= SOURCE DATA =

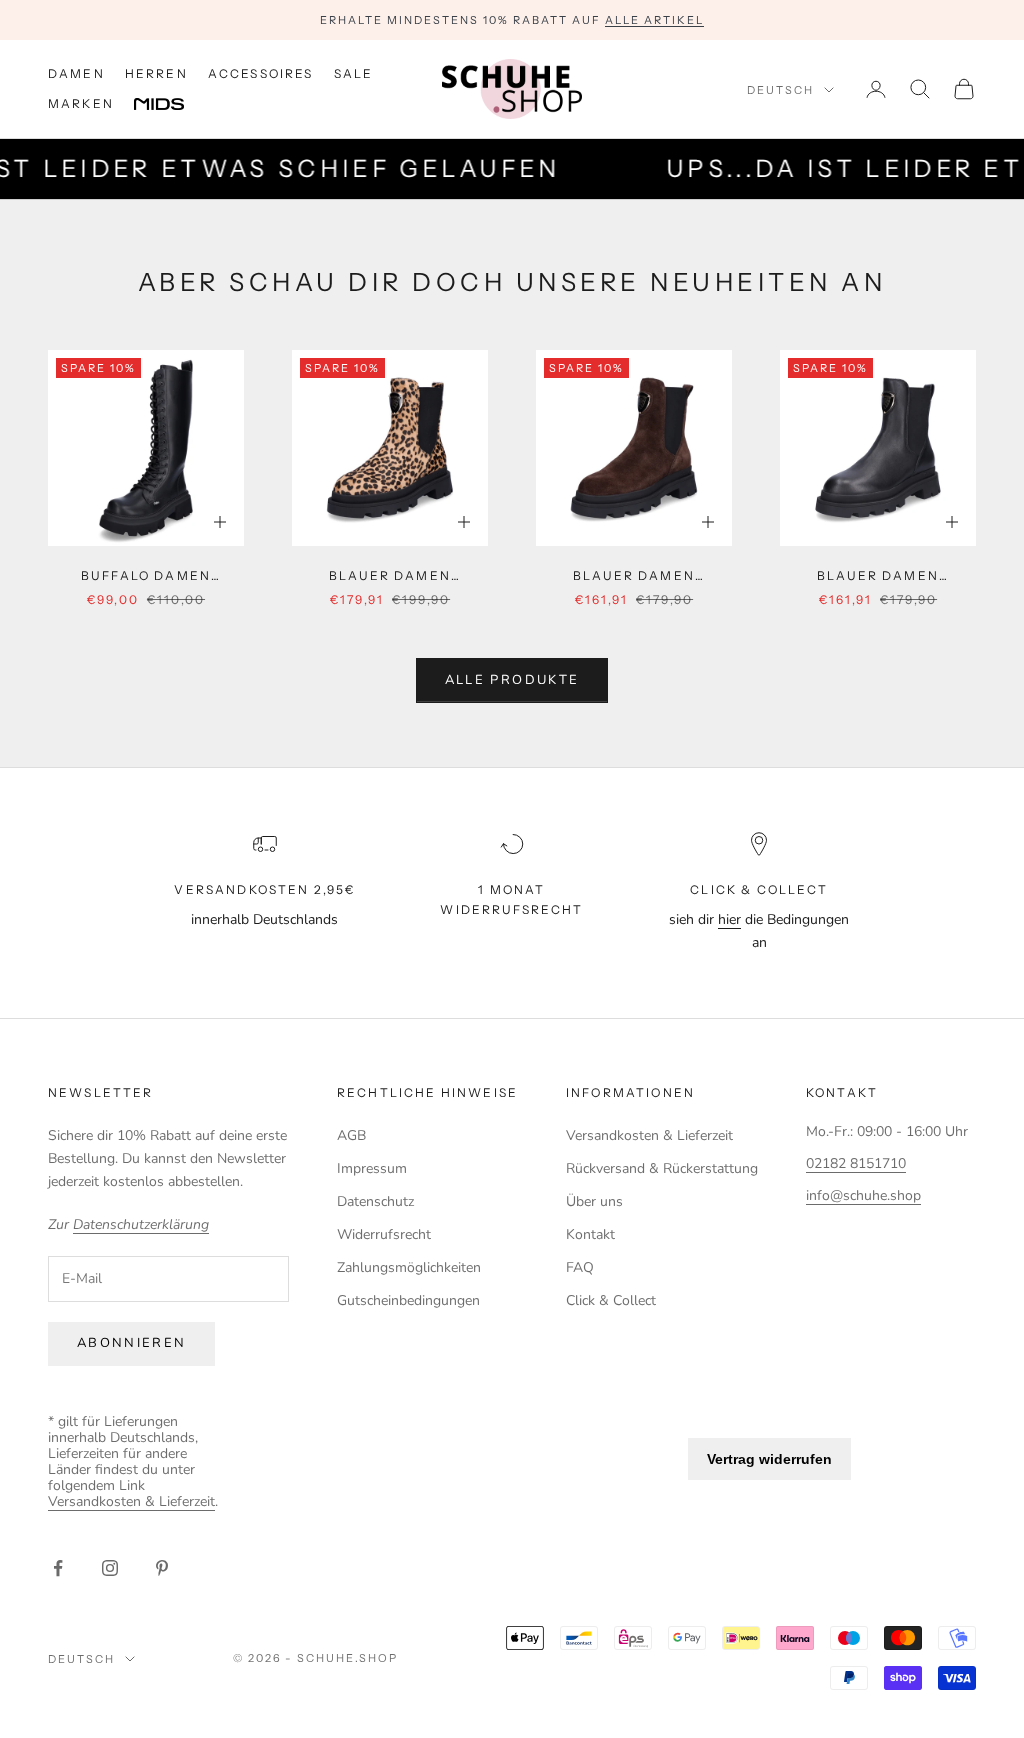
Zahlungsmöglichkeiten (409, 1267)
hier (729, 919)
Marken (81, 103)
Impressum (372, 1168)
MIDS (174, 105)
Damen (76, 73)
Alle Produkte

= TASK DESCRIPTION =
Write the records out again exactly as shown above, keeping no pictures.

= ANSWER FOR THE TASK =
Zahlungsmöglichkeiten (409, 1267)
hier (729, 919)
Marken (81, 103)
Impressum (372, 1168)
MIDS (174, 105)
Damen (76, 73)
Alle Produkte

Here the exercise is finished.